Source text:
***
With 110 strikeouts in 83 minor league innings over 19 games (18 starts), Salazar likely gets his pitch counts up quickly, but why is he not touching six innings in Columbus when he could do so when pitching at the major league level? Are innings more valuable than pitch counts when trying to limit a youngsters innings? When is it the right time to push a reconstructed elbow ligament to determine if Salazar can handle being a starter?
It appears as though someone in the organization doesn’t feel that Salazar is capable of handling the workload still. If that is the case, why is Salazar not working in the bullpen right now?
Salazar averaged 95.2 miles per hour on his fastball in his lone start, touching 98 or 99 a couple of times, based on Tom Hamilton‘s radio play-by-play. His impressive first start showed that he could get major league players out, and considering he wouldn’t be facing opposing hitters multiple times in a game, he would likely find the same success, or better, pitching out of the bullpen.
While he doesn’t provide the left-handed arm that the Indians so desperately need, the Indians could really use a relief pitcher with shutdown stuff. The bullpen is 24th in MLB in ERA (4.06) and 22nd in WHIP (1.35). Bullpens are valuable in team success, just look at the top 10 bullpen ERA’s and you’ll see: Pittsburgh, Atlanta, Oakland, Tampa Bay, Cincinnati, and Texas, all contending teams. If the bullpen didn’t have 19 blown saves this season, would the Tribe be in a different situation in the standings? Three games back could be three games up.
So, if Salazar isn’t gaining stamina and reaching higher innings and pitch count limits, why isn’t he in Cleveland working out of the bullpen, where he could actually help a contending team? Why is he not taking the innings that the club has given to Matt Langwell, Nick Hagadone, or even Bryan Shaw this season?
***
Raw data:

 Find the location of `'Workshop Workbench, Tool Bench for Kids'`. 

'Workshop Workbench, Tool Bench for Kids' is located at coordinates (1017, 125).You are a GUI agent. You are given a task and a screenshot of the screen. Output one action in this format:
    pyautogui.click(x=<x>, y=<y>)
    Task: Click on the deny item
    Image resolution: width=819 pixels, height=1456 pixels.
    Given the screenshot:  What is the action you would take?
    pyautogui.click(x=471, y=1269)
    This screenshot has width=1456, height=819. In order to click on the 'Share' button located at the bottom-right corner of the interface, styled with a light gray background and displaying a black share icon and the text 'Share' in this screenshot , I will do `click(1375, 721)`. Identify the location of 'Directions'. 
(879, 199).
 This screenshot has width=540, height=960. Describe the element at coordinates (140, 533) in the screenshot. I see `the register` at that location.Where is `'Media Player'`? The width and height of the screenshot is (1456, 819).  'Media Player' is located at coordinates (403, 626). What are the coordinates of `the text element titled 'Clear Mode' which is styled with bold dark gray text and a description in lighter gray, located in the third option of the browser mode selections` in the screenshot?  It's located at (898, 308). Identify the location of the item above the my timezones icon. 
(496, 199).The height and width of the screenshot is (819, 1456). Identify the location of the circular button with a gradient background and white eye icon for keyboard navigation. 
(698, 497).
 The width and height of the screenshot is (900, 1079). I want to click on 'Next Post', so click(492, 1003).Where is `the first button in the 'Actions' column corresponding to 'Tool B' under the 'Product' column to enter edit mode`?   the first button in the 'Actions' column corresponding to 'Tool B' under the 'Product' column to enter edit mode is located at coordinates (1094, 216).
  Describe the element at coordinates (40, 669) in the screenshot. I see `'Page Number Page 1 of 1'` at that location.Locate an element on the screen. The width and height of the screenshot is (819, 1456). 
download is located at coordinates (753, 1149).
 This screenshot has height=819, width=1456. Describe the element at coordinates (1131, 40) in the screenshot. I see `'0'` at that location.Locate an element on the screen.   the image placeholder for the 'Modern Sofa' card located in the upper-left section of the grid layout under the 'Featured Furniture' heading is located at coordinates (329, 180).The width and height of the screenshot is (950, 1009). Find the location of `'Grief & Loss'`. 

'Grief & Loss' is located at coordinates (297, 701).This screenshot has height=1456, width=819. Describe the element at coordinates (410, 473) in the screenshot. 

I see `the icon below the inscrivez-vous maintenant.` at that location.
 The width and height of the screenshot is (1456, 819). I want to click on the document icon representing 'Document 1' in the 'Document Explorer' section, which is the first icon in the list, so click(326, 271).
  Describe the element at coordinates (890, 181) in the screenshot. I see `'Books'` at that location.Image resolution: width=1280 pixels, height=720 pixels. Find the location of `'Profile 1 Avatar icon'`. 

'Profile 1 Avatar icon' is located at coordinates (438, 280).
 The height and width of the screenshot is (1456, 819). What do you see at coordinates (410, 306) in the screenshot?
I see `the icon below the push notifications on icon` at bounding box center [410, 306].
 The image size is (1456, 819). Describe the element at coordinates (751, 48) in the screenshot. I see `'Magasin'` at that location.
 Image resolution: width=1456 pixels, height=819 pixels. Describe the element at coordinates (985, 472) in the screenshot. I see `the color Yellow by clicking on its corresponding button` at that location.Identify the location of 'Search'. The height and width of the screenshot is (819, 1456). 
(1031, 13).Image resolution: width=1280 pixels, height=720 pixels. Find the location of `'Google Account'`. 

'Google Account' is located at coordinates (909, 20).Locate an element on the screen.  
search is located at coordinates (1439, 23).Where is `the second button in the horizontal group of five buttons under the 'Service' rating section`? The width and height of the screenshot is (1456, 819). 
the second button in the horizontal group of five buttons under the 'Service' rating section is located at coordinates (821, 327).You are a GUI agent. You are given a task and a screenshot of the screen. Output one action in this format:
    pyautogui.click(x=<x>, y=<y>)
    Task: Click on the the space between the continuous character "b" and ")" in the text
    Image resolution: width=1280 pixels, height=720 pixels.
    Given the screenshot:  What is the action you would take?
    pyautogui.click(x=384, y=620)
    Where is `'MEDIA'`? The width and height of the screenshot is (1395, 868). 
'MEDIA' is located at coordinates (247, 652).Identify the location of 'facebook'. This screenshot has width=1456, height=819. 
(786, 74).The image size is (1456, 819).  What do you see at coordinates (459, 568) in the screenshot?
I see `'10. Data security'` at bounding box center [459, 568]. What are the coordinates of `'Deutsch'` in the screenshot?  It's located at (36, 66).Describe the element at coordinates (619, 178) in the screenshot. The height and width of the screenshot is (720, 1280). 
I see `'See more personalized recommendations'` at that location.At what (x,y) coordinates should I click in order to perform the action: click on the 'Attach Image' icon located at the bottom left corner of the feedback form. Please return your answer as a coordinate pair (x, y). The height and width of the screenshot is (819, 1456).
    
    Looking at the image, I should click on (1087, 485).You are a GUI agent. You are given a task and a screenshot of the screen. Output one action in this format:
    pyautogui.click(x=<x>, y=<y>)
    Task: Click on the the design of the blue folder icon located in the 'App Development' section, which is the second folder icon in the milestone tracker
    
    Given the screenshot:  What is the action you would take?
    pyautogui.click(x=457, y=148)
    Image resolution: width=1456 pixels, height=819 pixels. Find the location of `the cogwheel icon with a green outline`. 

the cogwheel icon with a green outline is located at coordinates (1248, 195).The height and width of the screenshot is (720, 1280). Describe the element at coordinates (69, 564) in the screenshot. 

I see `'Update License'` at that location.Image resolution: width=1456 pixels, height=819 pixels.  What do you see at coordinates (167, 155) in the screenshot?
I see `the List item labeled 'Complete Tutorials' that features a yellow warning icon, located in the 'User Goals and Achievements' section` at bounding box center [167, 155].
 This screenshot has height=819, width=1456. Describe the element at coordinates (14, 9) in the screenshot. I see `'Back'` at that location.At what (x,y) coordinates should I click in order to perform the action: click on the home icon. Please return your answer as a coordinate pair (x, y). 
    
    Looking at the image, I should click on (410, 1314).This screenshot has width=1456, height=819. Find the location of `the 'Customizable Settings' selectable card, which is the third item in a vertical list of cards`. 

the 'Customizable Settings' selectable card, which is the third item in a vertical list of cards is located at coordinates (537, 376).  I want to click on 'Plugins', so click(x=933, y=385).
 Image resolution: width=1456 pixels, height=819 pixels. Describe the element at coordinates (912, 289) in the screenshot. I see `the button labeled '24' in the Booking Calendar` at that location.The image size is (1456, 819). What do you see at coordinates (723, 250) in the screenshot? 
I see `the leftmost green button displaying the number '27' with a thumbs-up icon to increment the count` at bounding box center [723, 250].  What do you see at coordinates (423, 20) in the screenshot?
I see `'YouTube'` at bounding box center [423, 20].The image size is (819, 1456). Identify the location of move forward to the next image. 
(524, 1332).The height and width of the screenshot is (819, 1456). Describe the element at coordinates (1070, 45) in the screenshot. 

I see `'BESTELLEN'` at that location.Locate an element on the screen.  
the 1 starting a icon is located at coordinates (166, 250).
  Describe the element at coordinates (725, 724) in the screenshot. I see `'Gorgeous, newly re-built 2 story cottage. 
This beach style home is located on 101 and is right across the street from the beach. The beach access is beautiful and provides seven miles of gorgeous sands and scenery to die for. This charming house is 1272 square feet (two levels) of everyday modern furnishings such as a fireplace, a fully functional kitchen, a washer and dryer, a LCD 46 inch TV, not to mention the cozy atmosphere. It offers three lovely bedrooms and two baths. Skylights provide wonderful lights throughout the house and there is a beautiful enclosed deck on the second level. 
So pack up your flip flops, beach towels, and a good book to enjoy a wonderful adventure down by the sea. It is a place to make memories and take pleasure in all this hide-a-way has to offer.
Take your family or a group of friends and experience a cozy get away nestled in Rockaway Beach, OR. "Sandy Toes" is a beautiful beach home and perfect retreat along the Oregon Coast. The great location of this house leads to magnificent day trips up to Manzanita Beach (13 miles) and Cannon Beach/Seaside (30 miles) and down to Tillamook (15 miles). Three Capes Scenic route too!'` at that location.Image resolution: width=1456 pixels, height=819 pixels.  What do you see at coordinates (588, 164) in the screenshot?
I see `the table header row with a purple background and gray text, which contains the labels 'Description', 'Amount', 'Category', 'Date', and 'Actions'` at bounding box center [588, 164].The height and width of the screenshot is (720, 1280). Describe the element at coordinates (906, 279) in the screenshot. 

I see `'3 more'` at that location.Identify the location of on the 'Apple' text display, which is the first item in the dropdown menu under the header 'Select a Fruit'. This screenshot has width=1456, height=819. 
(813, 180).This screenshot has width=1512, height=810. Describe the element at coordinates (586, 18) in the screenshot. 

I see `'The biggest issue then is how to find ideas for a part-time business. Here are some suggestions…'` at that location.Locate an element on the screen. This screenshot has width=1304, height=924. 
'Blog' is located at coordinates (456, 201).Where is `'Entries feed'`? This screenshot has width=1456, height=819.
***
Written exercise A: List every team that the text about Salazar names as having a top-10 bullpen ERA.
Written exercise B: Translate this sentence from the text about Salazar into Spanish: "It appears as though someone in the organization doesn’t feel that Salazar is capable of handling the workload still."

Task output A:
Pittsburgh
Atlanta
Oakland
Tampa Bay
Cincinnati
Texas

Task output B: Parece que alguien en la organización todavía no cree que Salazar sea capaz de soportar la carga de trabajo.